START Data shown

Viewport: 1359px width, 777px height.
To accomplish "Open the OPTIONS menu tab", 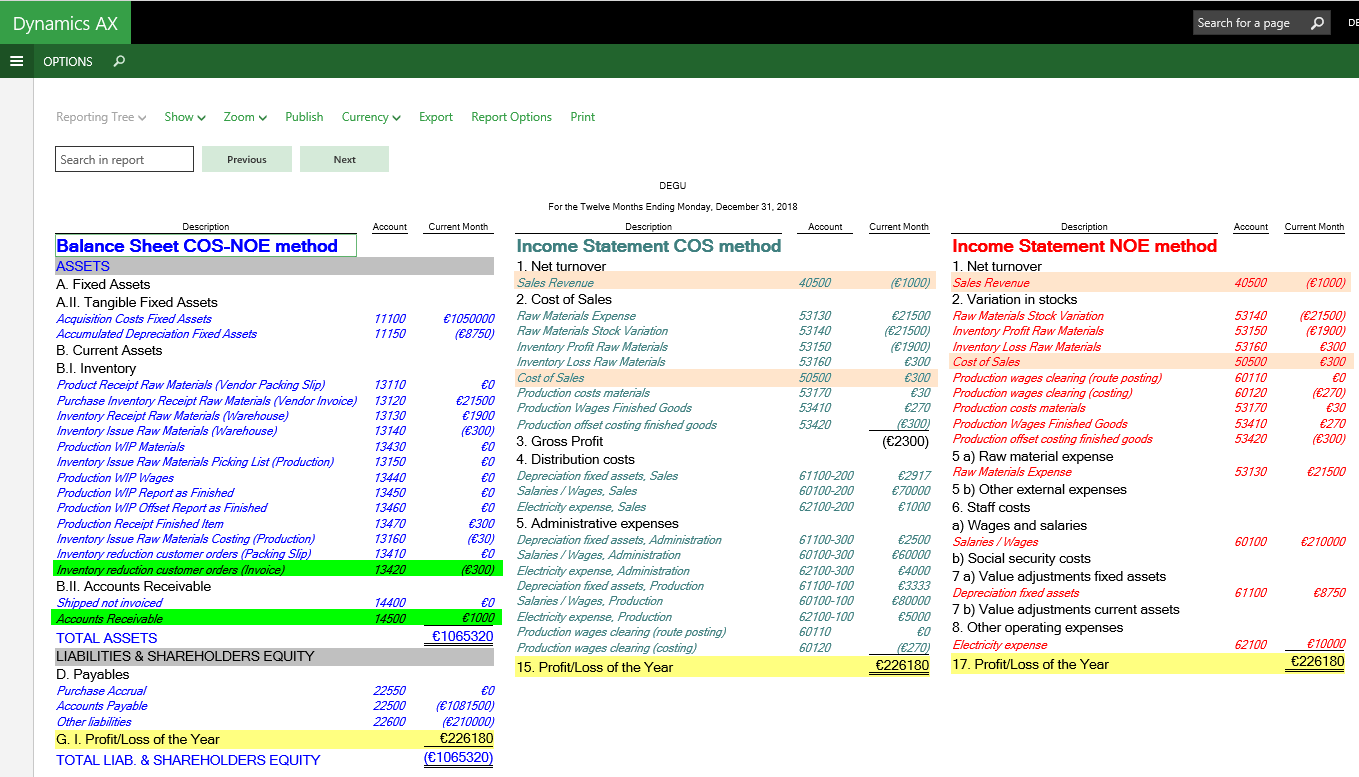I will [68, 61].
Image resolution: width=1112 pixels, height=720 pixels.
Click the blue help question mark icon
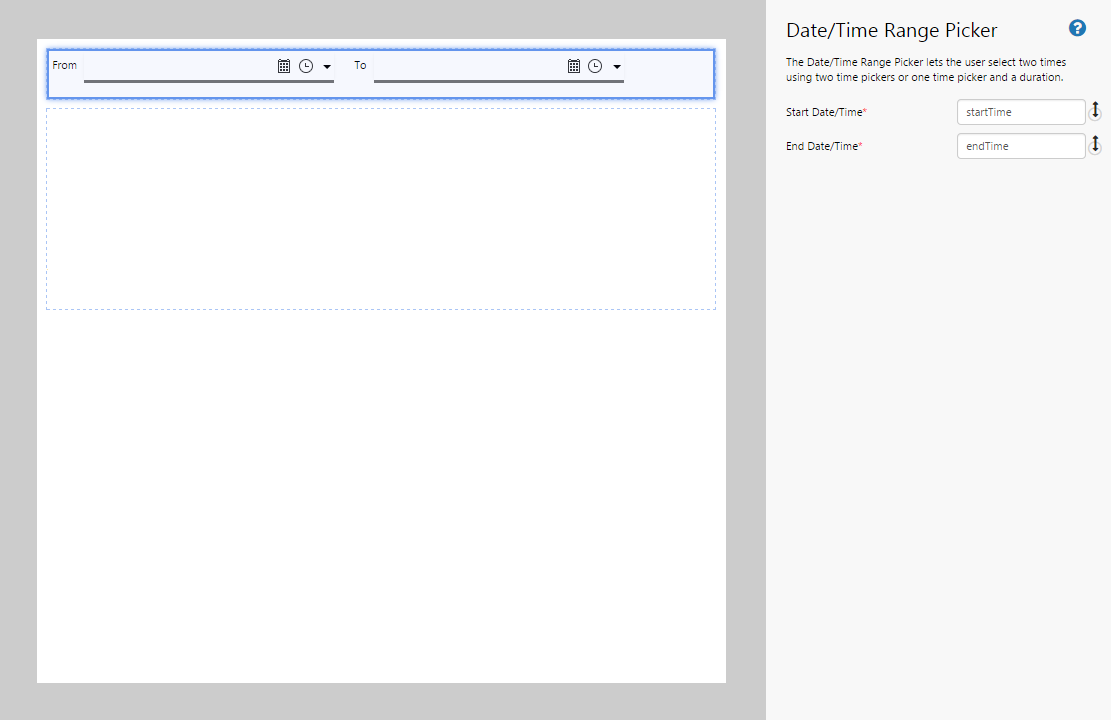tap(1077, 28)
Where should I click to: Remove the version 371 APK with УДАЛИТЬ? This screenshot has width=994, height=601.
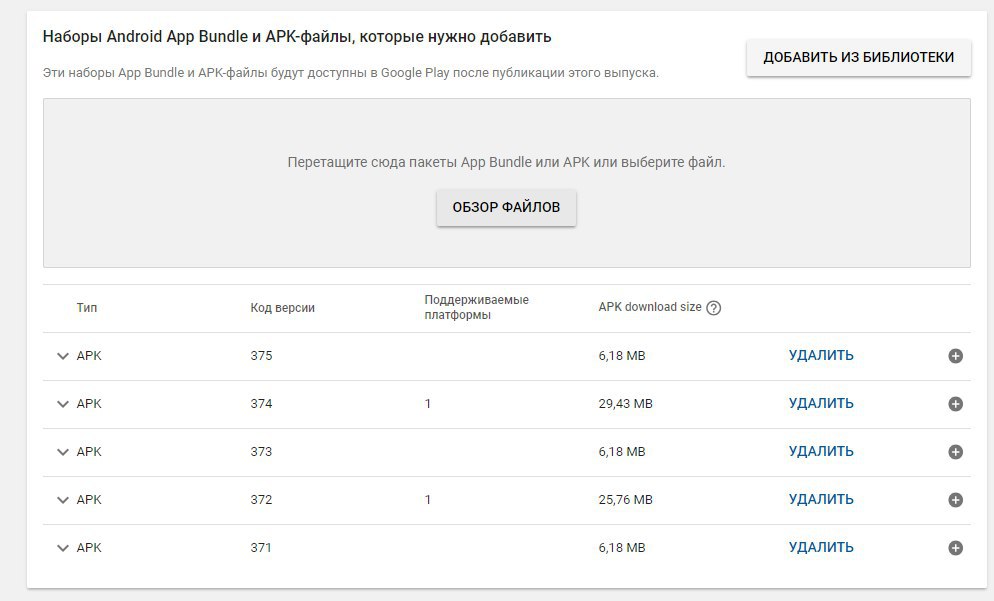click(821, 547)
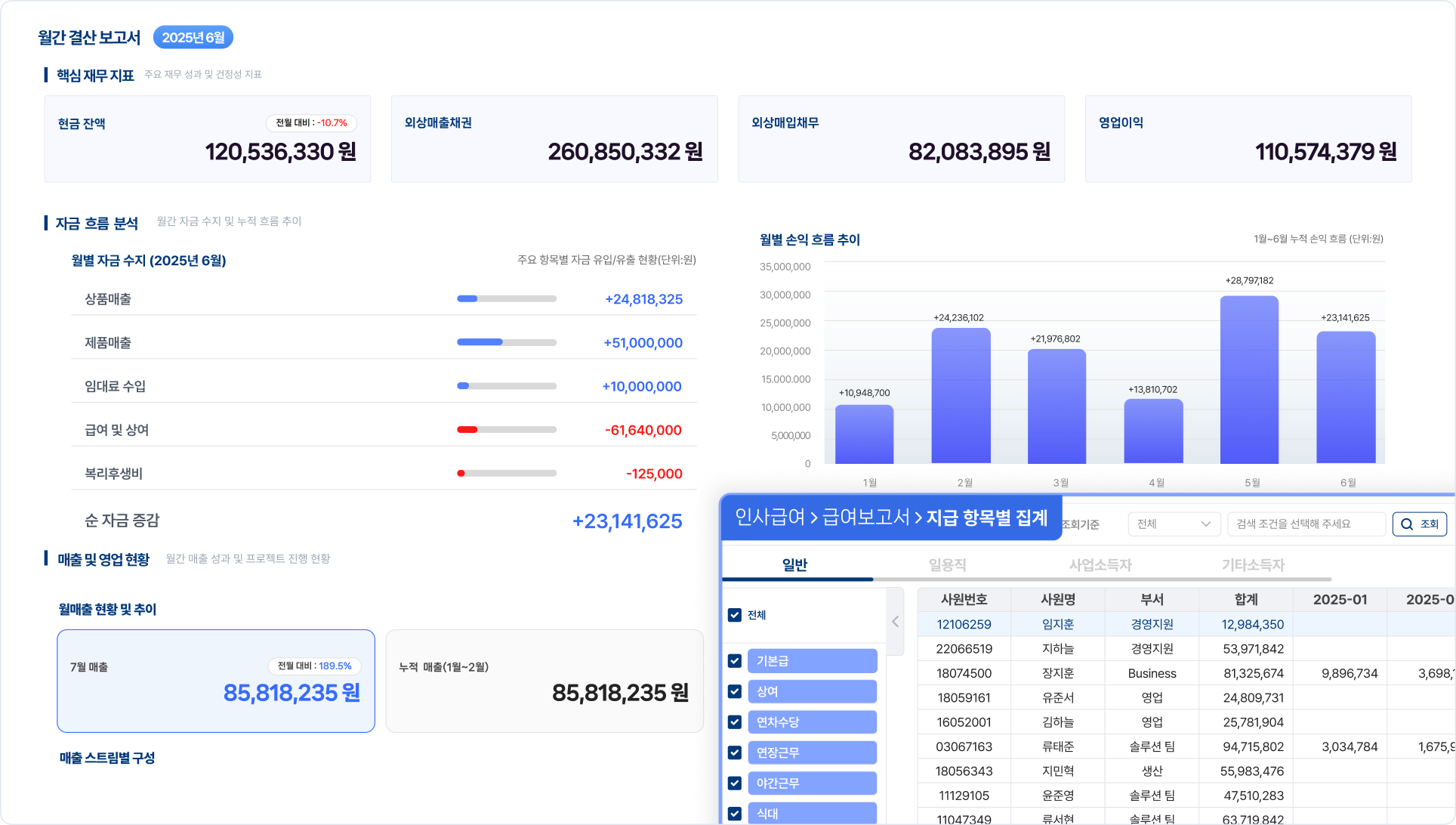Click the 검색 조건 search input field

point(1306,524)
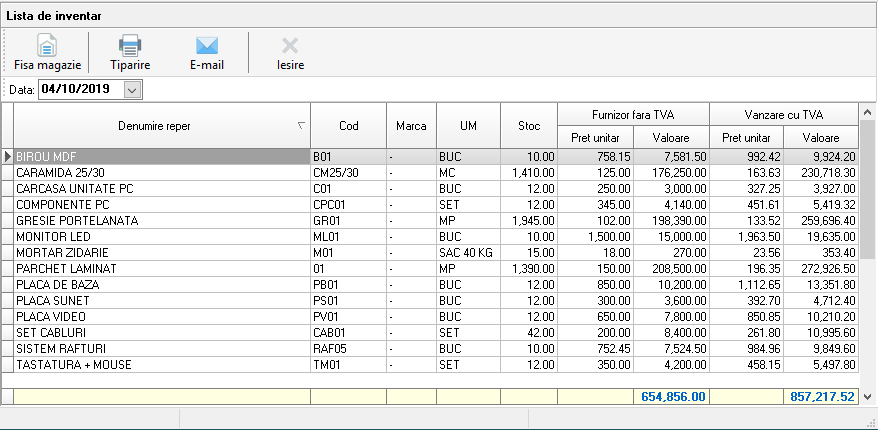
Task: Click the date field showing 04/10/2019
Action: [80, 90]
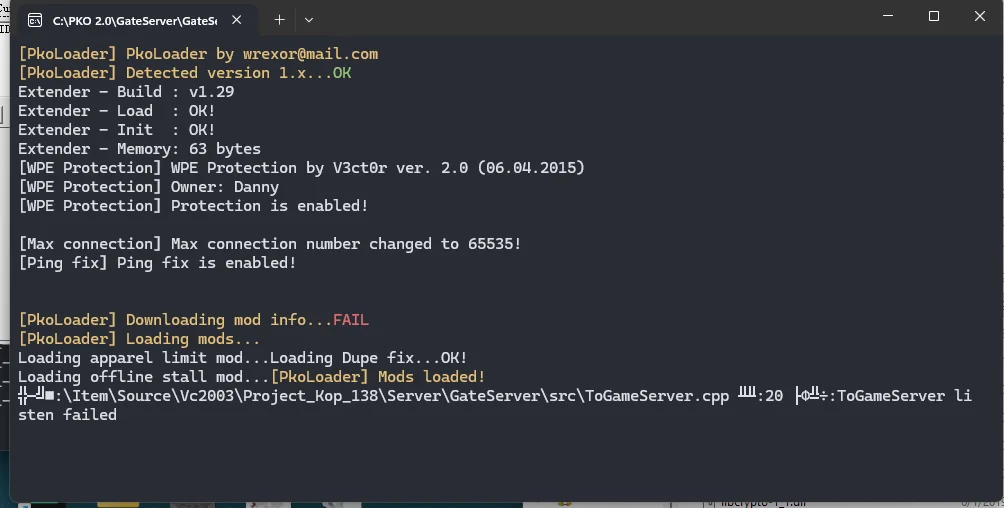Image resolution: width=1004 pixels, height=508 pixels.
Task: Expand the new tab profile dropdown chevron
Action: click(x=309, y=20)
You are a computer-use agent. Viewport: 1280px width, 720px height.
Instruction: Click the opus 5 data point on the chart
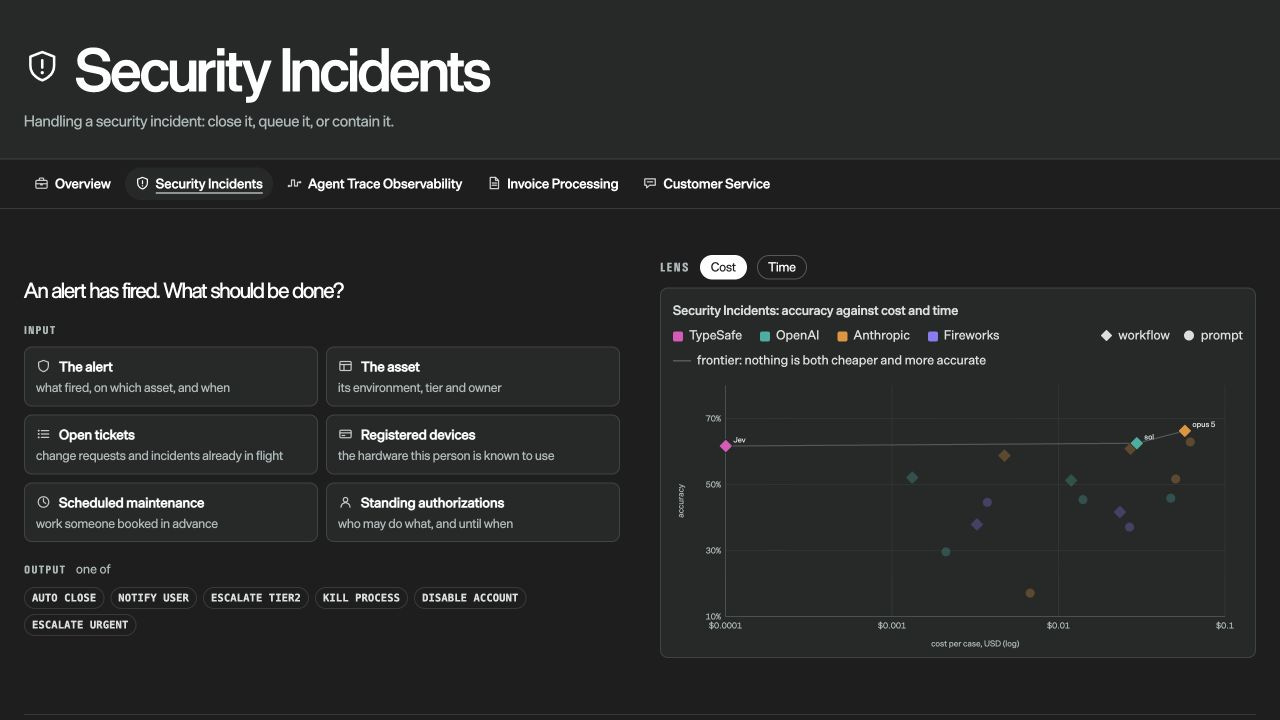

END Data shown

▶ Task goal
Your answer should be the lines of the records that include the word "Viewport".

▶ Problem solution
Viewport: 1359px width, 777px height.
You are a computer-use agent. Viewport: 1280px width, 720px height.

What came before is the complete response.